The fourth factor - the consequences of imposing a duty upon the [defendant] - also weighs in favor of finding a duty. Indeed, considering that standards of care supplied by federal aviation law will govern this action, (see n.12 supra), Lycoming already has various duties with respect to the safety of its designs, (see Mem. & Order at 30-31), and to the degree these burden Lycoming, the federal government has already determined that the costs associated with the regulations are outweighed by the benefits.

Finally, the overall public interest in the proposed solution weighs in favor of finding a duty. According to plaintiffs, it is only Lycoming - and no one else in the chain of production - that can alter its carburetor design to make it safer. In spite of its awareness of the danger associated with its design, Lycoming has neglected to do so. Forcing Lycoming to internalize the costs of this neglect directly may provide it with the incentive to provide a safer design to the public.

Weighing the factors, the Court concludes that even if Lycoming is considered a mere non-manufacturing designer, the subject Order did not make a clear error in concluding that Lycoming has a duty of care in relation to Sikkelee - namely, a duty of reasonable care in the design of the accident aircraft's carburetor and the warnings associated with it.

Of course, the subject Order also concluded that Sikkelee could proceed on a strict liability theory. The Court concludes that it need not address whether this was proper on reconsideration for the following reasons. First, in light of the Third Circuit holding in Abdullah, federal standards of care will govern Lycoming's liability in any case. (See n.12 supra). Second, in light of the Third Circuit prediction that Pennsylvania will adopt §§ 1 & 2 of Restatement 3d, any practical distinction between "strict liability" and negligence in a design defect and inadequate warning case (such as this one) is vanishingly thin.
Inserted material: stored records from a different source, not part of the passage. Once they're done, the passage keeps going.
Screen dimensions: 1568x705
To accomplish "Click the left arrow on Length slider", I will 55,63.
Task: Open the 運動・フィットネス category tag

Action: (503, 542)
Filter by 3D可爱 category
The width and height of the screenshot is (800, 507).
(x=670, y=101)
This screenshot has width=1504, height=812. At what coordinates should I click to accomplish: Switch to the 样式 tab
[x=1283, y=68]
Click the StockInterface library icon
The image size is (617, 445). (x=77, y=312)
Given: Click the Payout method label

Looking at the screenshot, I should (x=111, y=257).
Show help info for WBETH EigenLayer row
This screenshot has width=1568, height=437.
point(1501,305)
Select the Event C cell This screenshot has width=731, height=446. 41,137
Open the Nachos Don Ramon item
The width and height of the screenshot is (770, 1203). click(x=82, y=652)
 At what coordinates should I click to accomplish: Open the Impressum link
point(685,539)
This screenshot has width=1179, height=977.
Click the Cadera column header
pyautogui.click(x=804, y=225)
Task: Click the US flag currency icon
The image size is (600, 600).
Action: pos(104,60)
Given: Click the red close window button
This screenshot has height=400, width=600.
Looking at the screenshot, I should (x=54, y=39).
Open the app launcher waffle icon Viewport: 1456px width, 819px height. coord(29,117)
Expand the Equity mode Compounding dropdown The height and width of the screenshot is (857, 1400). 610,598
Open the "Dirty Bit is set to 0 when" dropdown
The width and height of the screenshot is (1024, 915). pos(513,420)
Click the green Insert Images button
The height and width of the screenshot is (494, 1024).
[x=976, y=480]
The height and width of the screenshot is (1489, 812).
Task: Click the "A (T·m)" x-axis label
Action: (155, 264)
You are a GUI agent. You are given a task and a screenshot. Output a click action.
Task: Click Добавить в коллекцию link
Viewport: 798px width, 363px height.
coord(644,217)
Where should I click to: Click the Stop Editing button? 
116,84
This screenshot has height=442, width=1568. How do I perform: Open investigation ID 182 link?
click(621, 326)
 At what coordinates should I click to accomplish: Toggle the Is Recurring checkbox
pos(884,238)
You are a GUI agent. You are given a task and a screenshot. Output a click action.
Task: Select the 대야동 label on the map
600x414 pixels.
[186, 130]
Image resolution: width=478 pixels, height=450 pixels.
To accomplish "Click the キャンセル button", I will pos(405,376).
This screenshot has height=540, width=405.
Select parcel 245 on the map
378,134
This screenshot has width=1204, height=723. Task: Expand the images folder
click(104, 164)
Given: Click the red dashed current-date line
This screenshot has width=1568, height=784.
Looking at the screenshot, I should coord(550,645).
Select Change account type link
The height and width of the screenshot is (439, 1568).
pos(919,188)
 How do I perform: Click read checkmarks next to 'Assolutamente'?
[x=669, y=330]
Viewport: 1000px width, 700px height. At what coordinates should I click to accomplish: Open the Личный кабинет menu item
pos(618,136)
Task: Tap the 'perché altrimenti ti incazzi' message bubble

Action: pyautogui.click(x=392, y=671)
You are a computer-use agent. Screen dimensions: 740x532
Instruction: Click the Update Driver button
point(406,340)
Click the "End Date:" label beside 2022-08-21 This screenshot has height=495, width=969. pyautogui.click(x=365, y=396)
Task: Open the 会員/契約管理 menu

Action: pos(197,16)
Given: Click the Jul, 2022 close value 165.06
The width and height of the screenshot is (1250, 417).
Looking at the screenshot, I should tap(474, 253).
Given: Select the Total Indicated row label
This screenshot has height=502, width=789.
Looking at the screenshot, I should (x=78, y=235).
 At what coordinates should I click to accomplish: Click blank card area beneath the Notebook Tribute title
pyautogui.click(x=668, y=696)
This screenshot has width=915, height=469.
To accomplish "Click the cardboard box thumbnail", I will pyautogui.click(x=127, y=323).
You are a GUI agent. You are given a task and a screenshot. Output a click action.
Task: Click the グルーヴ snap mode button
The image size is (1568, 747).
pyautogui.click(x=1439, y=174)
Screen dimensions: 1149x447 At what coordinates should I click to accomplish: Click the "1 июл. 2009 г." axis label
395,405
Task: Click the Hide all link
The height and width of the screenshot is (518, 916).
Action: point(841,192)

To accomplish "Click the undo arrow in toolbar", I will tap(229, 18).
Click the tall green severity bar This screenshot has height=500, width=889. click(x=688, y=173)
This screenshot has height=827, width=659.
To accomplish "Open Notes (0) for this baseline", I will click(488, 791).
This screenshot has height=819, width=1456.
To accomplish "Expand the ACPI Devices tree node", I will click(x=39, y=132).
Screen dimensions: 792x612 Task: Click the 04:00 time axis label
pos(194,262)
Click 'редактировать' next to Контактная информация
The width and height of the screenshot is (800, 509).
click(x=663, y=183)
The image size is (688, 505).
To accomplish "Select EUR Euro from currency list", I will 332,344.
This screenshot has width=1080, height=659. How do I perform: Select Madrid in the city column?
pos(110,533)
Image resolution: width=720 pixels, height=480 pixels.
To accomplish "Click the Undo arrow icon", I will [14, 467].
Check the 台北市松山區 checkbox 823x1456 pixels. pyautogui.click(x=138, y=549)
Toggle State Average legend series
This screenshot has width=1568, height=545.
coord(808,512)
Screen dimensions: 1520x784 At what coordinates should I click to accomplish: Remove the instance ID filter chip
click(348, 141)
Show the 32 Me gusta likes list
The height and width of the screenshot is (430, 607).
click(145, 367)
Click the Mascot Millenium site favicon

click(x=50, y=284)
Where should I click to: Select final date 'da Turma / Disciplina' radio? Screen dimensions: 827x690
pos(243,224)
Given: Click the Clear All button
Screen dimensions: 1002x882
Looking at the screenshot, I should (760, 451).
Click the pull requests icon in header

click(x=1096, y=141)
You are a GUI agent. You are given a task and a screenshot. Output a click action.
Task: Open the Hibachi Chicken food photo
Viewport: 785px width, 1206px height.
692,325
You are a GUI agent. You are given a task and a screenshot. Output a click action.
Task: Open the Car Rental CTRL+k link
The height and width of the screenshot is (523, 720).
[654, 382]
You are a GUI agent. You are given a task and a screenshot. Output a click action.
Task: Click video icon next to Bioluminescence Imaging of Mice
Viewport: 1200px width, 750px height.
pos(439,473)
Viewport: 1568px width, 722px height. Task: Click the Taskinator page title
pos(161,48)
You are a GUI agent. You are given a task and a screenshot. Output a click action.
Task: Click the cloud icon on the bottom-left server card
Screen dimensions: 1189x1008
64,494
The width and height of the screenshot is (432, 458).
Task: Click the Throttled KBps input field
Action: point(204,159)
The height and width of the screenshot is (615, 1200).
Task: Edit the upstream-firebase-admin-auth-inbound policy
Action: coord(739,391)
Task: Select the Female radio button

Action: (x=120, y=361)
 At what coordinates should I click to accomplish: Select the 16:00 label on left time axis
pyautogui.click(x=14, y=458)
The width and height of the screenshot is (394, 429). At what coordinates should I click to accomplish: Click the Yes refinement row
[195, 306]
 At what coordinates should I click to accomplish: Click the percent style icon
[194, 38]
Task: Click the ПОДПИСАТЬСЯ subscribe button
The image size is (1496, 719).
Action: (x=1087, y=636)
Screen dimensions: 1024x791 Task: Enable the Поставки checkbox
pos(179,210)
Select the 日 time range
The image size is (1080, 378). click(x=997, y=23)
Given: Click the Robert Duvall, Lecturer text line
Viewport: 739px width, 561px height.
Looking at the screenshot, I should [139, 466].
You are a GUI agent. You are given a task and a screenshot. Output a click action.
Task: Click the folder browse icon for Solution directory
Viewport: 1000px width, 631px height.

See Phillips , 576 Pa. at 665-, 841 A.2d at 1012 (Saylor, J., concurring) (arguing that design defect analysis should be guided by negligence principles and advocating adoption of § 2 of Restatement 3d, which deems a product "defective in design when the foreseeable risks could have been reduced or avoided by the use of a reasonable alternative design, and when the failure to utilize such a design has caused the product to be not reasonably safe'").[15] Indeed, § 2 of Restatement 3d is indifferent to the "doctrinal tort categories such as negligence or strict liability [that are] utilized in bringing the claim." Restatement 3d § 2 cmt. n. Where, as here, both negligence and strict liability theories are alleged,

two or more factually identical defective-design claims or two or more factually identical failure-to-warn claims should not be submitted to the trier of fact in the same case under different doctrinal labels. Regardless of the doctrinal label attached to a particular claim, design and warning claims rest on a risk-utility assessment. To allow two or more factually identical risk-utility claims to go to a jury under different labels, whether "strict liability, " "negligence, " or "implied warranty of merchantability, " would generate confusion and may well result in inconsistent verdicts.
In proceedings in which multiple theories are alleged, the Restatement leaves to local law the question of the procedural stage in a tort action at which plaintiff must decide under which theory to pursue the case.

Id. Since Sikkelee's strict liability and negligence theories ultimately merge into respective design defect and inadequate warning claims, each governed by the negligence principles of § 2 of Restatement 3d, the Court expresses no opinion on the subject Order's determination that Sikkelee could proceed on a "strict liability" theory. It is enough to hold, as the Court does, that the subject Order did not make a clear error in denying Lycoming's motion for summary judgment on Sikkelee's negligence claim.

IV. Conclusion

For the foregoing reasons, AVCO's "Renewed Motion for Reconsideration of Order Entered July 3, 2012" is denied.

An Order follows.

ORDER

AND NOW, this 3rd day of June, 2013, it is hereby ORDERED in accordance with the accompanying memorandum that AVCO's "Renewed Motion for Reconsideration of Order Entered July 3, 2012" (ECF No. 332) is DENIED.